As a tip for video makers: when you capture a video with the built-in capture tool, tick “Set graphics to maximum”. This will set almost all settings to their maximum values during capture. For black holes, it sets gravitational lensing precision to 1 and disables the low-resolution pass, i.e. geodesic will be computed at screen resolution. To enable max graphics for external video capture tools, input “MaxGraphics” in SE’s console (without quotes).
Warp resolution comparison. Can you see any difference?
Left: resolution = 0.35, 120 FPS
Right: resolution = 1.0, 29 FPS
Rendered in 3840x2160 on an RTX 2080.
Watch a video where the camera flies around a Kerr black hole with spin 0.99:
Another interesting feature (which is not really useful in SpaceEngine, but has excellent potential for education) is that since the Kerr black hole shader implements generic Kerr-Newmann metrics, it is possible to add electrical charge to a black hole, or make its unitless spin greater than 1. This is unlikely to exist in reality, but leads to an interesting result, which the shader successfully renders: a naked ring singularity!
When a black hole has zero spin, it is called a Schwartzschild black hole: it has a point singularity in its center and a spherically symmetric event horizon surrounding it, with light passing near the horizon being warped in a spherically symmetric way. When we start adding spin, the central singularity takes the shape of a ring (a so-called “ringularity”), but it is still hidden behind the event horizon. At a (unitless) spin value of 1 or higher; however, the horizon disappears and the singularity becomes visible — a "naked singularity". For distant observers, a naked singularity with an extreme spin of 2-5 looks like a biconvex lens floating in space.
Naked singularity with spin 5. Note that the small loops are numerical precision artifacts; they don’t exist in reality.

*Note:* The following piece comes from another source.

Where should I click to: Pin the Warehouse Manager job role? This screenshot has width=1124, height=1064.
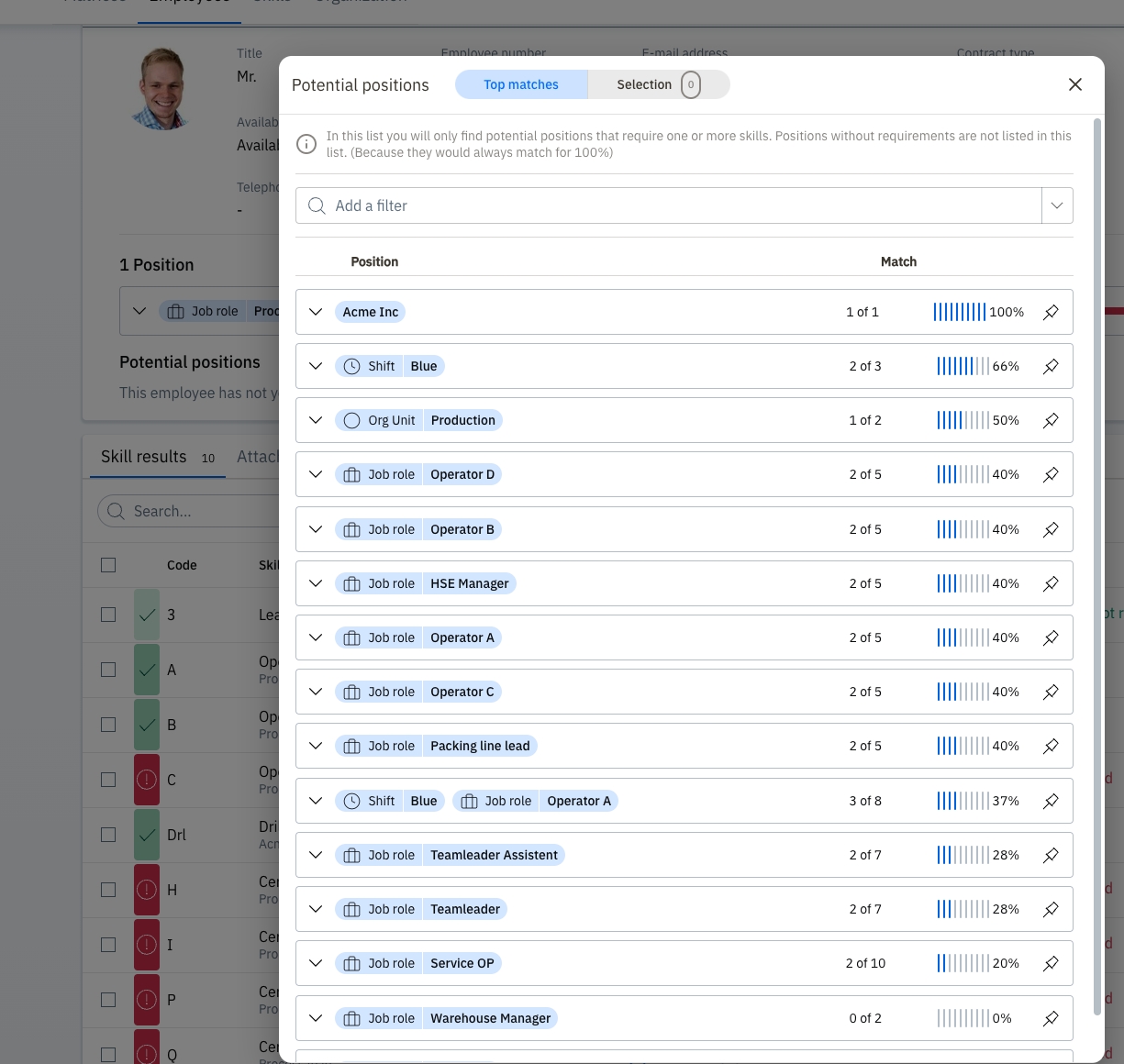(1051, 1018)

Kerr-Neman metrics. I played with charge and spin in the editor. Note that the ringularity looks like a lens:
It is theorized that a ring singularity may be able to act as a “portal” to another Universe, or to another part of our own. Currently, it's possible to stitch the singularity of a Kerr black hole metric with another Kerr black hole metric located somewhere else, making it into a wormhole-like structure; however, we are currently working on the implementation of “real” Morris-Thorne wormholes, which will have actual gameplay use in SE (that is to say, they will be traversable by spaceships!).
We'll be sharing more details about wormholes in another blog post later this month, along with details about updates to Alcubierre warp bubbles, and something really special: volumetric accretion disks!